Two new federal civil-rights lawsuits accuse Portland police of disrespecting two things Portlanders hold very dear—independent media and breasts.

In separate lawsuits filed four days apart in U.S. District Court in Portland, an activist-journalist accuses a Portland police officer of throwing him to the ground for videotaping a demonstration. And a former Portland police cadet claims she was forced to wear extra layers of clothing to conceal her nipples during basic training.

Portland police, the city attorney's office and the Oregon Department of Public Safety Standards and Training all declined to comment on the lawsuits, citing policies against discussing pending litigation.

Carey Klein, a 48-year-old freelance Web designer from Southeast Portland, has been filming police at demonstrations for six years, posting the footage at and other websites under the name "Deva."

Klein claims he's caught cops on camera several times abusing protesters and bystanders.
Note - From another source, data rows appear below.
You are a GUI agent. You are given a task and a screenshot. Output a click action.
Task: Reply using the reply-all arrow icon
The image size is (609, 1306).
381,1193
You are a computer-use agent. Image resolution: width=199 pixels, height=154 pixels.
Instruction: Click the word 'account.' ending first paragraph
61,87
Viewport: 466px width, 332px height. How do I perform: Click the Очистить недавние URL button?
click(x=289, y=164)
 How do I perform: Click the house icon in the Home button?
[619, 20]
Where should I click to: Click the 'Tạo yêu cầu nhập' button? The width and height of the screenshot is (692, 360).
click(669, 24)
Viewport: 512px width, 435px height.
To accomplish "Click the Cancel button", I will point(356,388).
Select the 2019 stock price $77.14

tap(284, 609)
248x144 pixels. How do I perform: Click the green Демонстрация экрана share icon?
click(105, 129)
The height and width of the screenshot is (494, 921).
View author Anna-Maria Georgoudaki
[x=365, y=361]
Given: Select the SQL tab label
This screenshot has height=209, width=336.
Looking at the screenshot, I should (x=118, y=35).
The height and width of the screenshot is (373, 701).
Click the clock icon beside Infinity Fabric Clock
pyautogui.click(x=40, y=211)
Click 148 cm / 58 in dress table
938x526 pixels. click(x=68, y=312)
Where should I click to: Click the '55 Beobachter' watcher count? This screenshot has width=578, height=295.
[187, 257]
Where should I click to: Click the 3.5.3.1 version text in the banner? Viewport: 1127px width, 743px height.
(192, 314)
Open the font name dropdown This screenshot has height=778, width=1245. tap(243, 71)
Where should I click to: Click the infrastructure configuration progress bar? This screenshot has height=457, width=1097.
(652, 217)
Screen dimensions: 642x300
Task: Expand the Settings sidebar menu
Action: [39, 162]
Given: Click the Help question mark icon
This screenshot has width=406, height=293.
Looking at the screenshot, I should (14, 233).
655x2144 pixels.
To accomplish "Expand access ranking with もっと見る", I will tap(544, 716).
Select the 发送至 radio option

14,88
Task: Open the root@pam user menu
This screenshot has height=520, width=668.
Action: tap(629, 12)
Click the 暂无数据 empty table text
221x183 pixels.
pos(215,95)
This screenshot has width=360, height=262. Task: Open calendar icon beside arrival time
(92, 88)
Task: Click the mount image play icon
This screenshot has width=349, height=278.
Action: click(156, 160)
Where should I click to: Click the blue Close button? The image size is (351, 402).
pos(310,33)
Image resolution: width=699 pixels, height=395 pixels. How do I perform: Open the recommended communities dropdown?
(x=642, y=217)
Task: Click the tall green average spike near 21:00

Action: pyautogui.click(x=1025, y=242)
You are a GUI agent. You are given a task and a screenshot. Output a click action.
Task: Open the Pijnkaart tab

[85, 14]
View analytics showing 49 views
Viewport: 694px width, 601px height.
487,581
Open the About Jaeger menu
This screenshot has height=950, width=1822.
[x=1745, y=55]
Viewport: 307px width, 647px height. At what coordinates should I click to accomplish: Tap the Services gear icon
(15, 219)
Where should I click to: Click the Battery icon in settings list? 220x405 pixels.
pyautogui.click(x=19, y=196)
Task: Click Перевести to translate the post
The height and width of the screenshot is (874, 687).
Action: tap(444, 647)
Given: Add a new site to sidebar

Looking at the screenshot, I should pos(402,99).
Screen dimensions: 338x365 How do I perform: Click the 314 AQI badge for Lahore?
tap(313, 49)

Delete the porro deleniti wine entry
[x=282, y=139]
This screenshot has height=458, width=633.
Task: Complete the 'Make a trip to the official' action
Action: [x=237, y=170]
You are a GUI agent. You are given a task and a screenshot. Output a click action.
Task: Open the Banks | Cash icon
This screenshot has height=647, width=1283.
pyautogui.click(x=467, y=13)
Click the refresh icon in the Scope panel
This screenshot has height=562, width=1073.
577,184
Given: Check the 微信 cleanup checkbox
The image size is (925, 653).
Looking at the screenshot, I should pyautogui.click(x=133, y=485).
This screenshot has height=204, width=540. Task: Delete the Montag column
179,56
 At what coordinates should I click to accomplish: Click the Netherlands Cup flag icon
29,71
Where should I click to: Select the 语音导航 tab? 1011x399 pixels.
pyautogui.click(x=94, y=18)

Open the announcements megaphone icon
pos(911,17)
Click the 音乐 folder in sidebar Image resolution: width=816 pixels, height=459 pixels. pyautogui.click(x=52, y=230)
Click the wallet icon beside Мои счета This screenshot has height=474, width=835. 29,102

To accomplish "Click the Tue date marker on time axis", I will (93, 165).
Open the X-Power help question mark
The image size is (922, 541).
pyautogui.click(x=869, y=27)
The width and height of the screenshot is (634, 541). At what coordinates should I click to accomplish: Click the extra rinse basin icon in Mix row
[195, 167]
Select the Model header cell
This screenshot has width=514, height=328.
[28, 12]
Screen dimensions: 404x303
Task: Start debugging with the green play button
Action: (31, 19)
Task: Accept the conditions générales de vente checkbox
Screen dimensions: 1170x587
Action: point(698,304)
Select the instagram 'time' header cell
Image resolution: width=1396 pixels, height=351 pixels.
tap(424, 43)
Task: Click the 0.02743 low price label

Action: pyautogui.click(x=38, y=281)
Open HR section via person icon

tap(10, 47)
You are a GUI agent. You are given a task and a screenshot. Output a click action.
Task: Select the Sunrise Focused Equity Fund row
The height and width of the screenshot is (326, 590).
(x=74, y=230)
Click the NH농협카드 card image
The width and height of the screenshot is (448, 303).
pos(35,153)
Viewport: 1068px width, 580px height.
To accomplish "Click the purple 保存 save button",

He also says he's been singled out by police officers who "have been belligerent or have threatened me with arrest if I didn't put the camera away."

On Jan. 31, 2006, Klein was taping a demonstration against President Bush in which about 50 people marched from downtown across the Broadway Bridge to Lloyd Center. Klein claims a Portland policeman threw him to the ground in the mall's parking garage. The lawsuit names Officer Mark Zylawy. But Klein's attorney, Benjamin Haile, says information learned after the suit was filed raises the prospect that another officer pushed Klein.

Klein says he did nothing wrong. Mall security told him to leave, he says, and then he was shoved from behind. He says he held onto his camera the whole time.

Haile gave WW this footage from Klein's camera:

In the lawsuit filed July 26, Klein says he suffered minor injuries to his elbow, neck, hip and shoulder. The lawsuit seeks $12,788, plus interest, for Klein's pain and medical bills, as well as "anxiety, distress and loss of dignity." Klein says his injuries have healed, but memories of the incident still make him nervous when he films demonstrations.

"Fear of the police, that's a very haunting and serious fear, especially for someone whose mission in life is to confront police and try to hold them accountable," says Haile.

Haile says he offered to settle the suit for $5,500, but the city wouldn't go over $200. "He's not going to get an apology," Haile says. "The only thing that he has a chance of getting here is some money."

The second suit was filed July 30 by Nicole Whitley against the city and the Oregon Department of Public Safety Standards and Training. The department runs the Oregon Public Safety Academy, which trains cops, prison guards and firefighters.

As a probationary Portland officer, Whitley attended basic training at the academy's old location in Monmouth from January to March 2006, before it moved to its present location in Salem in June 2006.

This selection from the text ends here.